» WORK REQUIRED
Every entry below should be printed exactly.

----- RECORDS SHOWN

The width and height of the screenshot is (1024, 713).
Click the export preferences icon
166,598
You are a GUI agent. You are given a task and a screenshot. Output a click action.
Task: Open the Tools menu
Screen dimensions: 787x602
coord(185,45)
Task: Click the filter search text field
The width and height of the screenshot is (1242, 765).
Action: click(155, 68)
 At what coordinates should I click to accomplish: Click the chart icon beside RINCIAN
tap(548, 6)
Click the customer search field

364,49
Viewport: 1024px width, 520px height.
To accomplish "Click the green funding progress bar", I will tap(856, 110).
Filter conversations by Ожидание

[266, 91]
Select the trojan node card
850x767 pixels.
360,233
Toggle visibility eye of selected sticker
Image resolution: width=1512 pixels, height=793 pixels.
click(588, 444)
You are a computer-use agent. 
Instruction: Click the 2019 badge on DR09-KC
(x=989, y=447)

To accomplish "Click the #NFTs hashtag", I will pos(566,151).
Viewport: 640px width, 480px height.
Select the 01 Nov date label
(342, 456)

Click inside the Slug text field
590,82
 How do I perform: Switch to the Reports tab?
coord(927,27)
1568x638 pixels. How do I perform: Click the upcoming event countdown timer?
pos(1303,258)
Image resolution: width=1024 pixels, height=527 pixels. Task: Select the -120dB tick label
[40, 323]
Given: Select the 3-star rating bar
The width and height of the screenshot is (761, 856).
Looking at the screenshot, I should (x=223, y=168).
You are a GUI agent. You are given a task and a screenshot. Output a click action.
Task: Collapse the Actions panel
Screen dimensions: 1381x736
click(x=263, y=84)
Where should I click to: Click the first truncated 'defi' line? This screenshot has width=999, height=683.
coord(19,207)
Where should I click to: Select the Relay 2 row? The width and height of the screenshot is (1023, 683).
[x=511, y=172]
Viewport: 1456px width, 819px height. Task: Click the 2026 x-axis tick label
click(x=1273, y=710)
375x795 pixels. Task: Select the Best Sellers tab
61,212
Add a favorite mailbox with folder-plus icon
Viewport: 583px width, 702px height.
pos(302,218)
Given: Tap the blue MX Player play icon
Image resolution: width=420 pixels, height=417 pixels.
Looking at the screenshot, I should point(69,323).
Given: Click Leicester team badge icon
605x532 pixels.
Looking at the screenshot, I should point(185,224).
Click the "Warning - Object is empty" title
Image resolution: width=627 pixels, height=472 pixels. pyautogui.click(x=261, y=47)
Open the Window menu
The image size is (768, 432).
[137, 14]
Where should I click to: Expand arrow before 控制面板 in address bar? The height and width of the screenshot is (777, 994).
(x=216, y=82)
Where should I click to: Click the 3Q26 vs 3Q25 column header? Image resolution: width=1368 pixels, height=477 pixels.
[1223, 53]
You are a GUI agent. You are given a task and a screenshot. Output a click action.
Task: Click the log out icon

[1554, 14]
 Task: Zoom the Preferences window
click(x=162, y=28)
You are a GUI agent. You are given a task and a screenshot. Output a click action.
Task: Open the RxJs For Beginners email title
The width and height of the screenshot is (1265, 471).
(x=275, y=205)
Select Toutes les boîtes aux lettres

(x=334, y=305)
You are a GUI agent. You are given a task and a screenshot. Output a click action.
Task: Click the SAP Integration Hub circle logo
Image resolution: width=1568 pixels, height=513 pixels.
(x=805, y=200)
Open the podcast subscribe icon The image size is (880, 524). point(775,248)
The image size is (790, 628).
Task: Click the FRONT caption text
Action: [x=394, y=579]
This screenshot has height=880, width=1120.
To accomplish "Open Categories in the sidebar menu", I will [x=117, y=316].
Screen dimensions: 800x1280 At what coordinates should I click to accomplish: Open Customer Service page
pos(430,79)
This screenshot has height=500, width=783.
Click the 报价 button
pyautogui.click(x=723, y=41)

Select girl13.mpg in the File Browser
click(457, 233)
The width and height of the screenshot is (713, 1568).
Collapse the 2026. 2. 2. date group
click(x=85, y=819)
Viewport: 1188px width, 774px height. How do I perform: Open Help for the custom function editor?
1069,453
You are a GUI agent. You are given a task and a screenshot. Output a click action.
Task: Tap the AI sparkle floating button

----------

» REPLY
The width and height of the screenshot is (1024, 713).
Click the export preferences icon
166,598
You are a GUI agent. You are given a task and a screenshot. Output a click action.
Task: Open the Tools menu
Screen dimensions: 787x602
coord(185,45)
Task: Click the filter search text field
The width and height of the screenshot is (1242, 765).
Action: click(155, 68)
 At what coordinates should I click to accomplish: Click the chart icon beside RINCIAN
tap(548, 6)
Click the customer search field

364,49
Viewport: 1024px width, 520px height.
To accomplish "Click the green funding progress bar", I will tap(856, 110).
Filter conversations by Ожидание

[266, 91]
Select the trojan node card
850x767 pixels.
360,233
Toggle visibility eye of selected sticker
Image resolution: width=1512 pixels, height=793 pixels.
click(588, 444)
You are a computer-use agent. 
Instruction: Click the 2019 badge on DR09-KC
(x=989, y=447)

To accomplish "Click the #NFTs hashtag", I will pos(566,151).
Viewport: 640px width, 480px height.
Select the 01 Nov date label
(342, 456)

Click inside the Slug text field
590,82
 How do I perform: Switch to the Reports tab?
coord(927,27)
1568x638 pixels. How do I perform: Click the upcoming event countdown timer?
pos(1303,258)
Image resolution: width=1024 pixels, height=527 pixels. Task: Select the -120dB tick label
[40, 323]
Given: Select the 3-star rating bar
The width and height of the screenshot is (761, 856).
Looking at the screenshot, I should (x=223, y=168).
You are a GUI agent. You are given a task and a screenshot. Output a click action.
Task: Collapse the Actions panel
Screen dimensions: 1381x736
click(x=263, y=84)
Where should I click to: Click the first truncated 'defi' line? This screenshot has width=999, height=683.
coord(19,207)
Where should I click to: Select the Relay 2 row? The width and height of the screenshot is (1023, 683).
[x=511, y=172]
Viewport: 1456px width, 819px height. Task: Click the 2026 x-axis tick label
click(x=1273, y=710)
375x795 pixels. Task: Select the Best Sellers tab
61,212
Add a favorite mailbox with folder-plus icon
Viewport: 583px width, 702px height.
pos(302,218)
Given: Tap the blue MX Player play icon
Image resolution: width=420 pixels, height=417 pixels.
Looking at the screenshot, I should point(69,323).
Given: Click Leicester team badge icon
605x532 pixels.
Looking at the screenshot, I should point(185,224).
Click the "Warning - Object is empty" title
Image resolution: width=627 pixels, height=472 pixels. pyautogui.click(x=261, y=47)
Open the Window menu
The image size is (768, 432).
[137, 14]
Where should I click to: Expand arrow before 控制面板 in address bar? The height and width of the screenshot is (777, 994).
(x=216, y=82)
Where should I click to: Click the 3Q26 vs 3Q25 column header? Image resolution: width=1368 pixels, height=477 pixels.
[1223, 53]
You are a GUI agent. You are given a task and a screenshot. Output a click action.
Task: Click the log out icon

[1554, 14]
 Task: Zoom the Preferences window
click(x=162, y=28)
You are a GUI agent. You are given a task and a screenshot. Output a click action.
Task: Open the RxJs For Beginners email title
The width and height of the screenshot is (1265, 471).
(x=275, y=205)
Select Toutes les boîtes aux lettres

(x=334, y=305)
You are a GUI agent. You are given a task and a screenshot. Output a click action.
Task: Click the SAP Integration Hub circle logo
Image resolution: width=1568 pixels, height=513 pixels.
(x=805, y=200)
Open the podcast subscribe icon The image size is (880, 524). point(775,248)
The image size is (790, 628).
Task: Click the FRONT caption text
Action: [x=394, y=579]
This screenshot has height=880, width=1120.
To accomplish "Open Categories in the sidebar menu", I will [x=117, y=316].
Screen dimensions: 800x1280 At what coordinates should I click to accomplish: Open Customer Service page
pos(430,79)
This screenshot has height=500, width=783.
Click the 报价 button
pyautogui.click(x=723, y=41)

Select girl13.mpg in the File Browser
click(457, 233)
The width and height of the screenshot is (713, 1568).
Collapse the 2026. 2. 2. date group
click(x=85, y=819)
Viewport: 1188px width, 774px height. How do I perform: Open Help for the custom function editor?
1069,453
You are a GUI agent. You are given a task and a screenshot. Output a click action.
Task: Tap the AI sparkle floating button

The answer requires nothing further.